Gómez-Arias Pedro Jesús, Gómez-García Francisco, Hernández-Parada Jorge, Montilla-López Ana María, Ruano Juan, Parra-Peralbo Esmeralda
Inflammatory Immune-Mediated Chronic Skin Diseases' Laboratory, Maimonides Biomedical Research Institute of Cordoba (IMIBIC), Reina Sofia University Hospital-University of Cordoba, Menendez Pidal Ave, 14004, Córdoba, Spain.
Department of Dermatology, Reina Sofia University Hospital, Menendez Pidal Ave, 14004, Córdoba, Spain.
Dermatol Ther (Heidelb). 2021 Jun;11(3):733-750. doi: 10.1007/s13555-021-00517-9. Epub 2021 Apr 15.
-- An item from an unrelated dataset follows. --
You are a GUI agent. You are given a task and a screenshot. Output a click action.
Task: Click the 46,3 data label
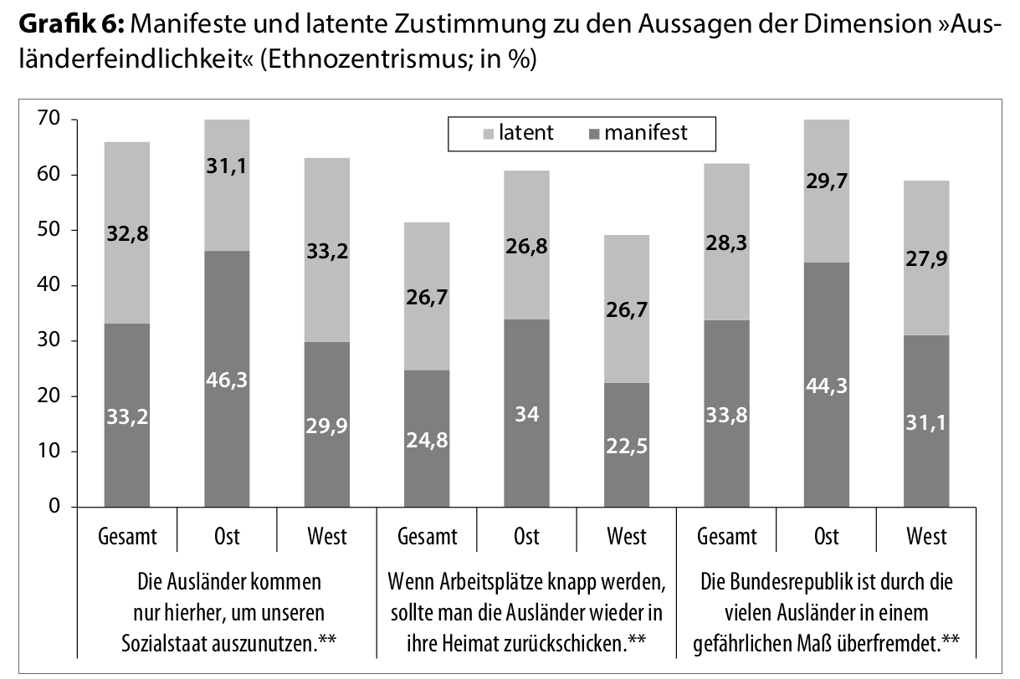(x=226, y=380)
Type I interferon (IFN)-mediated monogenic autoinflammatory disorders (interferonopathies) are childhood-onset rare multisystemic diseases with limited treatment options. The Janus kinase (JAK) inhibitors are promising potential therapeutic candidates for immune-mediated chronic inflammatory skin diseases.
To review the use of JAK inhibitors to improve decision-making when treating interferonopathies with cutaneous manifestations.
The MEDLINE, EMBASE, CINAHL, Scopus, and Web of Science databases were searched for studies that used JAK protein inhibitors to treat IFN-related monogenic diseases with cutaneous manifestations in humans. The search results are reported using the scoping review approach.
Seventeen open-label studies assessing the efficacy of ruxolitinib, baricitinib, or tofacitinib reported variable responses in patients with chronic atypical neutrophilic dermatosis with lipodystrophy and elevated temperature (CANDLE) and related syndromes, stimulator of IFN genes [STING]-associated vasculopathy with onset in infancy (SAVI), familial chilblain lupus (FCh-L), gain-of-function mutations of STAT1 (GOF-STAT1), or Aicardi-Goutiéres syndrome. JAK inhibitors improved clinical and analytical parameters and decreased flare numbers, plasma inflammatory markers, and expression of IFN-stimulated genes. BK viremia and upper respiratory infections were the most frequent and severe adverse events. Significant heterogeneity in efficacy assessment methods and poor reporting of safety events were detected.
Evidence of the use of JAK inhibitors in patients with interpheronopathies is scarce and of low methodological quality. Future clinical trials should use validated scales and report drug safety in a more accurate way.
I型干扰素(IFN)介导的单基因自身炎症性疾病(干扰素病)是儿童期起病的罕见多系统疾病,治疗选择有限。Janus激酶(JAK)抑制剂是免疫介导的慢性炎症性皮肤病有前景的潜在治疗候选药物。
综述JAK抑制剂在治疗有皮肤表现的干扰素病时的应用,以改善决策。
检索MEDLINE、EMBASE、CINAHL、Scopus和Web of Science数据库,查找使用JAK蛋白抑制剂治疗有皮肤表现的IFN相关单基因疾病的人类研究。搜索结果采用范围综述方法报告。
17项评估鲁索替尼、巴瑞替尼或托法替布疗效的开放标签研究报告了慢性非典型嗜中性皮肤病伴脂肪营养不良和体温升高(CANDLE)及相关综合征、婴儿期起病的干扰素基因[STING]相关血管病(SAVI)、家族性冻疮性狼疮(FCh-L)、STAT1功能获得性突变(GOF-STAT1)或Aicardi-Goutiéres综合征患者的不同反应。JAK抑制剂改善了临床和分析参数,减少了发作次数、血浆炎症标志物和IFN刺激基因的表达。BK病毒血症和上呼吸道感染是最常见和严重的不良事件。在疗效评估方法上存在显著异质性,且安全事件报告不佳。
JAK抑制剂用于干扰素病患者的证据稀少且方法学质量低。未来的临床试验应使用经过验证的量表,并更准确地报告药物安全性。